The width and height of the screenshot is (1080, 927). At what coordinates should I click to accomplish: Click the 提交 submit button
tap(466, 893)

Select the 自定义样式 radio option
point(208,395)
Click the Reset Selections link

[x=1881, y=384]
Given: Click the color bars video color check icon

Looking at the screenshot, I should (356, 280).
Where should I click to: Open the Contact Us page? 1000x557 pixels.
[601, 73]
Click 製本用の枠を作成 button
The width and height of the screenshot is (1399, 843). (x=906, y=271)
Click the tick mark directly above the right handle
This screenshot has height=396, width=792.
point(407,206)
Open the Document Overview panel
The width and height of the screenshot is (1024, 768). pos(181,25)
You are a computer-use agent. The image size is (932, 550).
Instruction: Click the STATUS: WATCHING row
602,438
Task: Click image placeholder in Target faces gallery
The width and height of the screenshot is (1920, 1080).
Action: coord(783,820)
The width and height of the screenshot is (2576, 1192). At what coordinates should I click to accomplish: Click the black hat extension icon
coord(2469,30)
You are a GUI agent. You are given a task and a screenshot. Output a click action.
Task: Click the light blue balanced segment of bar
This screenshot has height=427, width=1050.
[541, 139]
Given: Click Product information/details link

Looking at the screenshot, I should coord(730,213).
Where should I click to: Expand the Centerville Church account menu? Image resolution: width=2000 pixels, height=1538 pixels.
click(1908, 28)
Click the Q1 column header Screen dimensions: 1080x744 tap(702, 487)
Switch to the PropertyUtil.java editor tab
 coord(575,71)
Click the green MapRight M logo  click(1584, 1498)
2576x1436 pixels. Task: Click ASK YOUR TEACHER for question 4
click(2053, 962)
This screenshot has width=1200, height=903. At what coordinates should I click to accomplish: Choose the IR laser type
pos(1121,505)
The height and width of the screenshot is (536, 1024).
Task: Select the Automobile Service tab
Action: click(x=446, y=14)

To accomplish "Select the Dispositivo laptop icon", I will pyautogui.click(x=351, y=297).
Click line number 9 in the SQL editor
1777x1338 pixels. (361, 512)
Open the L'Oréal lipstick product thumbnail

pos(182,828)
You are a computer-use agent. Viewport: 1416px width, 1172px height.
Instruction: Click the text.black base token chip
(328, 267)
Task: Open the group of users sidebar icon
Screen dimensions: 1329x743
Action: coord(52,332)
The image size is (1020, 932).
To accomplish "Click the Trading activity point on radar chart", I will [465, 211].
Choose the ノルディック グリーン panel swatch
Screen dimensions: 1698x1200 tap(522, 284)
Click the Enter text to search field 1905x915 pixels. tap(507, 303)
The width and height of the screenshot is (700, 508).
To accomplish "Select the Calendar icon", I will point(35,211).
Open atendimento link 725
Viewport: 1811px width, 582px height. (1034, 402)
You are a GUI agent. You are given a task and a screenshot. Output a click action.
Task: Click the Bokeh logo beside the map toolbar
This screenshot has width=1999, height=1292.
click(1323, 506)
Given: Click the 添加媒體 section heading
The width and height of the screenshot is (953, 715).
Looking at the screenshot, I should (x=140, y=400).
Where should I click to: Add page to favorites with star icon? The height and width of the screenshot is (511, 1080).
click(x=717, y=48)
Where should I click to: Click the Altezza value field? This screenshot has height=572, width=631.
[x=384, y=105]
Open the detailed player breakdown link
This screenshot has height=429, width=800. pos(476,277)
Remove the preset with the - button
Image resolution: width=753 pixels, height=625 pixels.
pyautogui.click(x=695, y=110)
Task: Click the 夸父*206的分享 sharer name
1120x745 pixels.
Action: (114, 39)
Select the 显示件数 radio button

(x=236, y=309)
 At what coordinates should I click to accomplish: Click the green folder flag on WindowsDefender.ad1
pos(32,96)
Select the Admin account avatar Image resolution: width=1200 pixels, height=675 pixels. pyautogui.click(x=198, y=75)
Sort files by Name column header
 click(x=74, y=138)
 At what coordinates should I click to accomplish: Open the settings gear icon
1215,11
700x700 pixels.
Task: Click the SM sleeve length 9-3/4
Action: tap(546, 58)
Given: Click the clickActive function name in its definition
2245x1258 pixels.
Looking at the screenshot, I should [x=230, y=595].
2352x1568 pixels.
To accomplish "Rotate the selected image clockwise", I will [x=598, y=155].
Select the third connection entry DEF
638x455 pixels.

» What the task requires
Rewrite all the items above, changing every occurrence of "At what coordinates should I click to accomplish" to "Where should I click to perform" and leaving everything else unchanged.

» Result for this task
The width and height of the screenshot is (1080, 927). Where should I click to perform: Click the 提交 submit button
tap(466, 893)

Select the 自定义样式 radio option
point(208,395)
Click the Reset Selections link

[x=1881, y=384]
Given: Click the color bars video color check icon

Looking at the screenshot, I should (356, 280).
Where should I click to: Open the Contact Us page? 1000x557 pixels.
[601, 73]
Click 製本用の枠を作成 button
The width and height of the screenshot is (1399, 843). (x=906, y=271)
Click the tick mark directly above the right handle
This screenshot has height=396, width=792.
point(407,206)
Open the Document Overview panel
The width and height of the screenshot is (1024, 768). pos(181,25)
You are a computer-use agent. The image size is (932, 550).
Instruction: Click the STATUS: WATCHING row
602,438
Task: Click image placeholder in Target faces gallery
The width and height of the screenshot is (1920, 1080).
Action: coord(783,820)
The width and height of the screenshot is (2576, 1192). Where should I click to perform: Click the black hat extension icon
coord(2469,30)
You are a GUI agent. You are given a task and a screenshot. Output a click action.
Task: Click the light blue balanced segment of bar
This screenshot has height=427, width=1050.
[541, 139]
Given: Click Product information/details link

Looking at the screenshot, I should coord(730,213).
Where should I click to: Expand the Centerville Church account menu? Image resolution: width=2000 pixels, height=1538 pixels.
click(1908, 28)
Click the Q1 column header Screen dimensions: 1080x744 tap(702, 487)
Switch to the PropertyUtil.java editor tab
 coord(575,71)
Click the green MapRight M logo  click(1584, 1498)
2576x1436 pixels. Task: Click ASK YOUR TEACHER for question 4
click(2053, 962)
This screenshot has width=1200, height=903. Where should I click to perform: Choose the IR laser type
pos(1121,505)
The height and width of the screenshot is (536, 1024).
Task: Select the Automobile Service tab
Action: click(x=446, y=14)

To accomplish "Select the Dispositivo laptop icon", I will pyautogui.click(x=351, y=297).
Click line number 9 in the SQL editor
1777x1338 pixels. (361, 512)
Open the L'Oréal lipstick product thumbnail

pos(182,828)
You are a computer-use agent. Viewport: 1416px width, 1172px height.
Instruction: Click the text.black base token chip
(328, 267)
Task: Open the group of users sidebar icon
Screen dimensions: 1329x743
Action: coord(52,332)
The image size is (1020, 932).
To accomplish "Click the Trading activity point on radar chart", I will [465, 211].
Choose the ノルディック グリーン panel swatch
Screen dimensions: 1698x1200 tap(522, 284)
Click the Enter text to search field 1905x915 pixels. tap(507, 303)
The width and height of the screenshot is (700, 508).
To accomplish "Select the Calendar icon", I will point(35,211).
Open atendimento link 725
Viewport: 1811px width, 582px height. (1034, 402)
You are a GUI agent. You are given a task and a screenshot. Output a click action.
Task: Click the Bokeh logo beside the map toolbar
This screenshot has width=1999, height=1292.
click(1323, 506)
Given: Click the 添加媒體 section heading
The width and height of the screenshot is (953, 715).
Looking at the screenshot, I should (x=140, y=400).
Where should I click to: Add page to favorites with star icon? The height and width of the screenshot is (511, 1080).
click(x=717, y=48)
Where should I click to: Click the Altezza value field? This screenshot has height=572, width=631.
[x=384, y=105]
Open the detailed player breakdown link
This screenshot has height=429, width=800. pos(476,277)
Remove the preset with the - button
Image resolution: width=753 pixels, height=625 pixels.
pyautogui.click(x=695, y=110)
Task: Click the 夸父*206的分享 sharer name
1120x745 pixels.
Action: (114, 39)
Select the 显示件数 radio button

(x=236, y=309)
 Where should I click to perform: Click the green folder flag on WindowsDefender.ad1
pos(32,96)
Select the Admin account avatar Image resolution: width=1200 pixels, height=675 pixels. pyautogui.click(x=198, y=75)
Sort files by Name column header
 click(x=74, y=138)
 Where should I click to perform: Open the settings gear icon
1215,11
700x700 pixels.
Task: Click the SM sleeve length 9-3/4
Action: tap(546, 58)
Given: Click the clickActive function name in its definition
2245x1258 pixels.
Looking at the screenshot, I should [x=230, y=595].
2352x1568 pixels.
To accomplish "Rotate the selected image clockwise", I will [x=598, y=155].
Select the third connection entry DEF
638x455 pixels.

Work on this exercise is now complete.